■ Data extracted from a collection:
····················
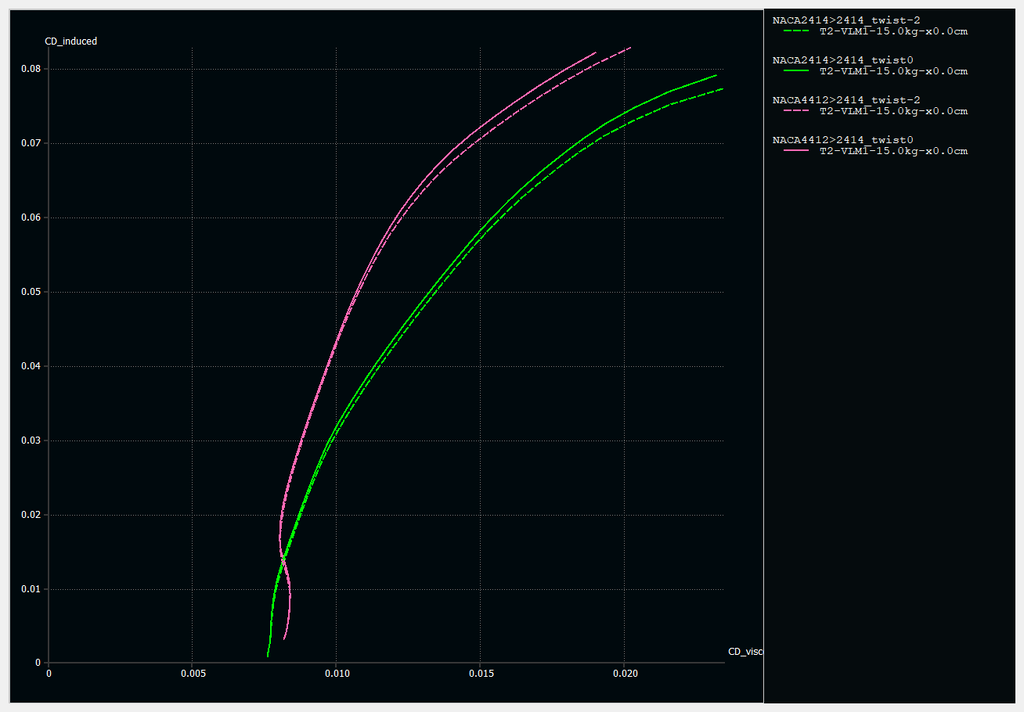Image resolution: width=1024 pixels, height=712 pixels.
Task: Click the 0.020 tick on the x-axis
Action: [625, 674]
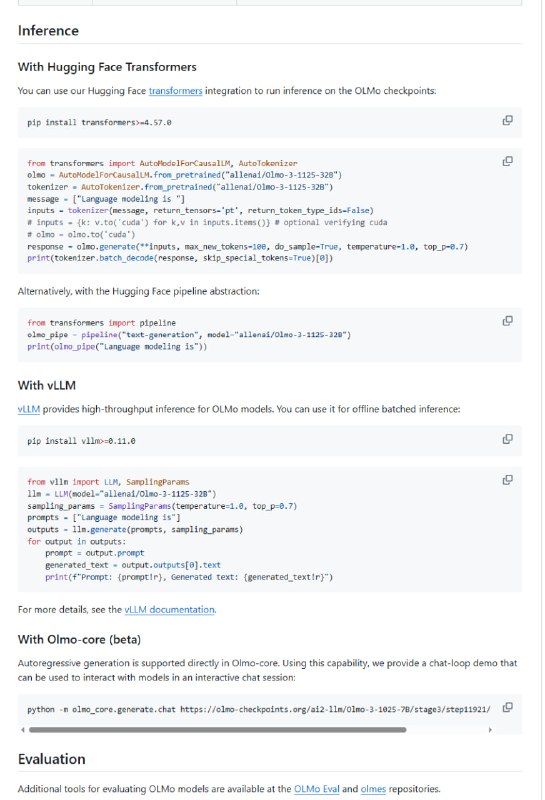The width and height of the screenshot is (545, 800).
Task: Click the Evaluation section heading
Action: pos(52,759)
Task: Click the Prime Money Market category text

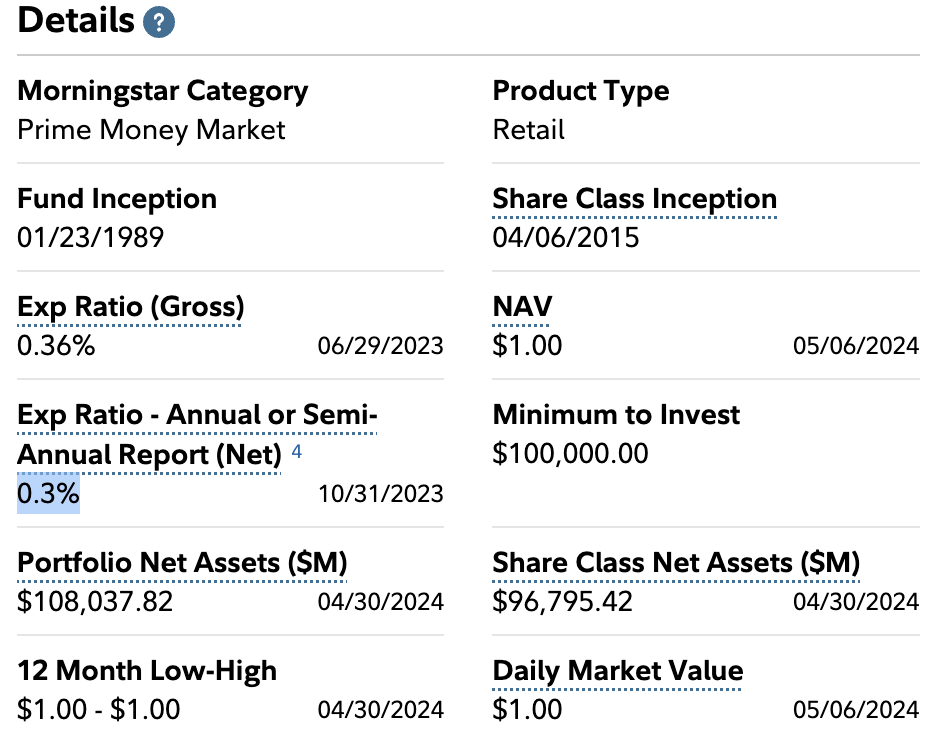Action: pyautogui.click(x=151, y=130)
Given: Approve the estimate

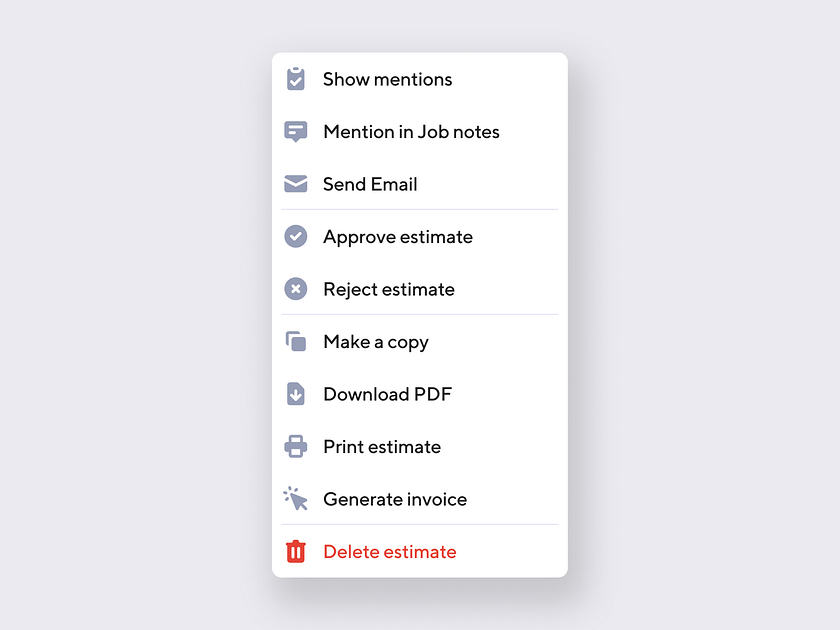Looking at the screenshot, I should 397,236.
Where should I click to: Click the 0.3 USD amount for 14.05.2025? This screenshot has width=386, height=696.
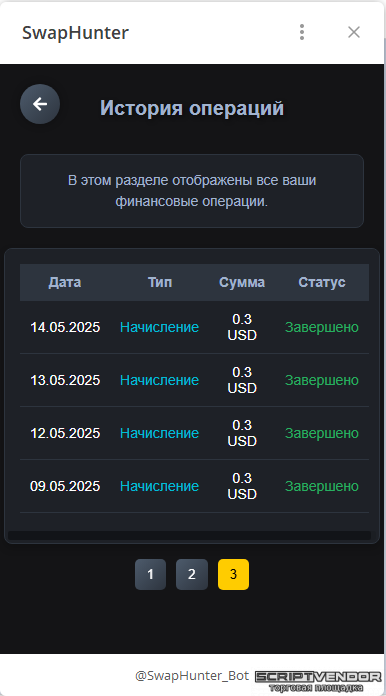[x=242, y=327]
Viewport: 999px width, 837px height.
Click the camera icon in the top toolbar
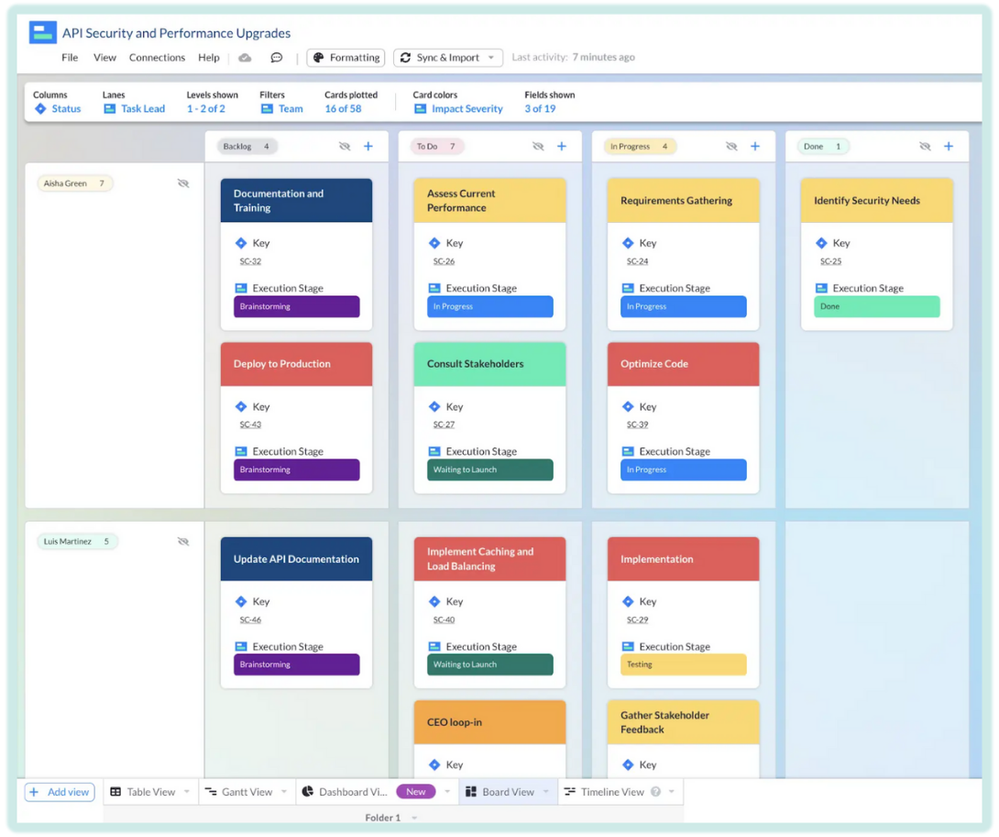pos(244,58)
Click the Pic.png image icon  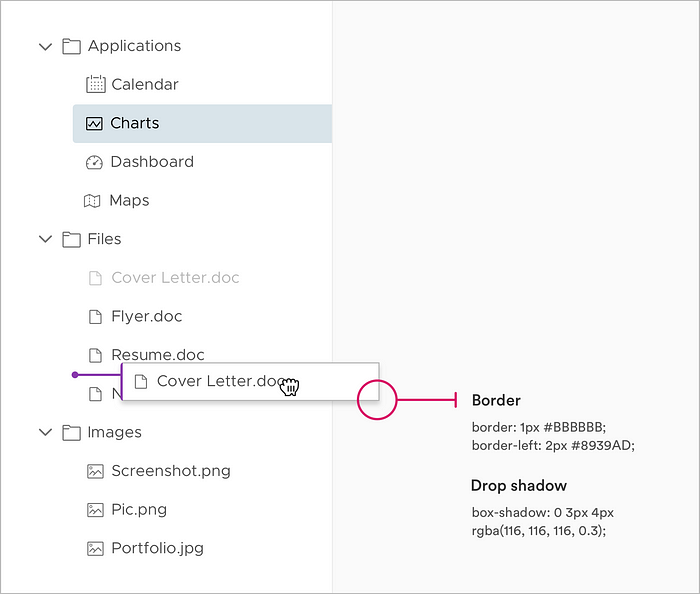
····················
■ Brief: Retype the lines from the one containing "Where should I" down to the last line of the records, both included, exactly and nothing more. Pictures stay out.

■ Output for this task:
Where should I click to: Click the 0.3 USD amount for 14.05.2025? This screenshot has width=386, height=696.
[x=242, y=327]
Viewport: 999px width, 837px height.
Click the camera icon in the top toolbar
pos(244,58)
Click the Pic.png image icon  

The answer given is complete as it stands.